Tuesday, 31 March 2009
I've heard people use the name "elevator pitch" for a concise answer to a question like "What do you do?" or "What is this company that you run?". I don't think that's a good use of the term. You pitch a specific project or idea (which might be "hire me" but might not.) Answering a small-talk question isn't making a pitch. It does, however, have a lot in common with the elevator pitch - most importantly that you don't have very long at all. Hi, how are you, that's a cool shirt, where do you work, what do you do there - these aren't essay questions.
So you want a concise answer, so that at least you don't talk people's ear off and bore them. And it would be neat if your answer either led the conversation in a direction you'll enjoy, or brought you business, or both. Steve Pavlina has given this quite a bit of thought.

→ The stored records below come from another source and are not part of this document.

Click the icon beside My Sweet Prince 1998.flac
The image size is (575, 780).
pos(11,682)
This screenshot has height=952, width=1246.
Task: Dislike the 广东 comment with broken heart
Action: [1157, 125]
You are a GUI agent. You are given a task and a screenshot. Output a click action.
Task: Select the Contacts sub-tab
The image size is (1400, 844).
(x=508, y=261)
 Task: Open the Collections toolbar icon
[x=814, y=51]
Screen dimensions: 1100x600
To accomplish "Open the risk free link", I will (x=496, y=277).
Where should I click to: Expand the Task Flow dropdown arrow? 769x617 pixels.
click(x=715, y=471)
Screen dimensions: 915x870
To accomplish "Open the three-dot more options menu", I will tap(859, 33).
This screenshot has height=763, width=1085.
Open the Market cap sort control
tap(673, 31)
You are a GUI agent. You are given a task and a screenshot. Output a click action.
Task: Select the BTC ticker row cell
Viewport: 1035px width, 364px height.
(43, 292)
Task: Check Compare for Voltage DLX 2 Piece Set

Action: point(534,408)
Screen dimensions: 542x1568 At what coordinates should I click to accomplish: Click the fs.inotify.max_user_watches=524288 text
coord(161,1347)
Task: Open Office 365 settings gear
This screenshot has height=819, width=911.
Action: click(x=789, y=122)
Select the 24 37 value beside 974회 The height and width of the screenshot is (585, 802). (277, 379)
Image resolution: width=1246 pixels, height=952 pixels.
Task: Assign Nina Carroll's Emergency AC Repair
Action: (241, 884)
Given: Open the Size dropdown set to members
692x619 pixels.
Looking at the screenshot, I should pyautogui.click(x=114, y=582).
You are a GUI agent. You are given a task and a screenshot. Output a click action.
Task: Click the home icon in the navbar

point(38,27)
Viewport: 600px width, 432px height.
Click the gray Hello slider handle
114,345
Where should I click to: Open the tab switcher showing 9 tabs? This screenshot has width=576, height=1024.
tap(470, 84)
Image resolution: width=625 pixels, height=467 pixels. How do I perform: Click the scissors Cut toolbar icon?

It's a long blog post that leads down to 2 or 3 10-12 word sentences, but that's the thing with short statements - they take forever to write.
I've been working on this for a while with gregcons - what's our 10 word answer to what do we do? Generally I say "We solve people's problems. Sometimes we write them software, other times we give them advice on software deveopment or mentor them." If the person looks even vaguely interested I might elaborate, but often that's all the answer they needed. The process of finding this short answer for us, and the process ahead of me to continue to shorten it, does give useful insight into what parts of my job and what parts of this business matter the most to me. I highly encourage everyone whose answer is "all kinds of stuff!" to take the time to find the common thread rather than just listing off a whole pile of -ing verbs until the person who asked slips into a coma. For more on the "what is my real underlying business" (as opposed to the skills you happen to ply in support of that business) you might also want to read a year-ending post from Mike Gunderloy that's just as valid at this time of year.
Sunday, 29 March 2009
What do you do if someone blogs about you? It's kind of rude to ignore such a nice thing. I suppose it might be rude (braggy) to draw attention to it, also. In this particular case, I'm very pleased by the specific things they're saying about me, and the occasion is a good one, too, so I'm going to go ahead and brag a little: Joey (I jumped up and down with delight when Microsoft hired him) says I was the first non-Microsoftie to welcome him to the Empire. I can believe that, but only because we were both at a reception the day before the PDC so I got to him before the rest of the community. Julie (a long time friend, and inspiration to me for her ability to remember so many people and what they care about) declares that I am wise, something I truly aspire to be.
Both of them are celebrating Ada Lovelace, who wasn't the first "woman in technology" but was perhaps the first programmer of any gender. It's nice to know our history and to feel a connection that stretches back a little further than 1970. 166 years ago, she wrote out a method for calculating Bernoulli numbers with (the nonexistent) Analytical Engine. Pausing to remember that, and to call out good behaviour when we see it, is a good thing.